A unique research peptide, ARA-290 (cibinetide) represents a significant advancement in the field of neuropathy treatment. In Australia, this EPO-derived peptide has garnered increasing attention among medical researchers and specialists treating diabetic neuropathy and small-fiber neuropathy conditions.
While not widely known among general practitioners, ARA-290 has established a solid reputation in specialized neurology circles for its tissue-protective properties without the hematopoietic effects of traditional EPO. Australian research institutions have contributed to the global understanding of its applications, particularly in diabetic patients experiencing chronic pain.
Though still considered experimental by most Australian medical authorities, preliminary clinical evidence has positioned ARA-290 as a promising candidate for neuropathic conditions that have proven resistant to conventional therapies. Patients with severe diabetic neuropathy increasingly inquire about this peptide as an alternative approach when standard treatments fail to provide adequate relief.
- Common Name: Cibinetide
- Goal Slug: neuropathy
- Type Slug: vial-syringe
- Price (AUD): $280-350 per treatment cycle
- WADA Status: :white_check_mark: Permitted
ARA-290 operates through selective binding to the heterodimer of the innate repair receptor (IRR), composed of the EPO receptor and the β common receptor (CD131), without activating the classic EPO receptor homodimer responsible for erythropoiesis.
This selective binding initiates anti-inflammatory and tissue-protective cascades, particularly in nerve tissues experiencing metabolic stress or damage. Think of ARA-290 as a specialized key that unlocks only the “repair door” of cells while ignoring the “blood production door” that full EPO would access.
The peptide acts like a molecular first responder that arrives at damaged nerve sites, reduces the inflammatory “fire,” and activates the cellular repair crews without calling in unnecessary reinforcements.
Steroid Check: ARA-290 is not a steroid and does not exhibit anabolic effects typical of steroid compounds, working instead through cytokine-like signaling pathways.

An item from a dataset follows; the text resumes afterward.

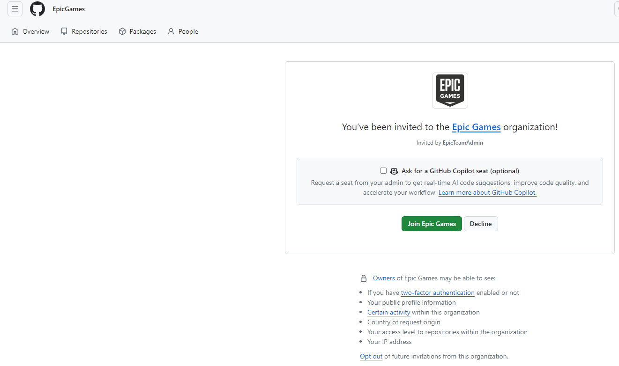Open the Certain activity link
619x366 pixels.
[388, 312]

The Neuropathy Repair Stack. ARA-290 forms the cornerstone of this protocol designed specifically for patients suffering from small-fiber neuropathy, diabetic neuropathy, and other nerve damage conditions.
This stack typically combines ARA-290 with complementary peptides such as BPC-157 for enhanced tissue repair and reduced inflammation, and cerebrolysin to provide neurotrophic support. Additional supplements in this stack often include Alpha Lipoic Acid (600mg daily), Acetyl-L-Carnitine (1000mg daily), and high-dose B vitamins, particularly B1 (thiamine) and B12 (methylcobalamin).
The protocol aims to address neuropathic pain while simultaneously promoting nerve regeneration and improving overall nerve function.
In Australia, ARA-290 occupies a complex regulatory position. As a research peptide, it falls under TGA Schedule 4, requiring prescription by a registered physician.
Medical compounding pharmacies may legally produce ARA-290 for individual patients with specific prescriptions, though availability remains limited to specialized compounders familiar with peptide formulation. The grey market for ARA-290 exists but presents significant risks, as unregulated sources often lack proper quality control and may contain harmful contaminants or incorrect peptide sequences.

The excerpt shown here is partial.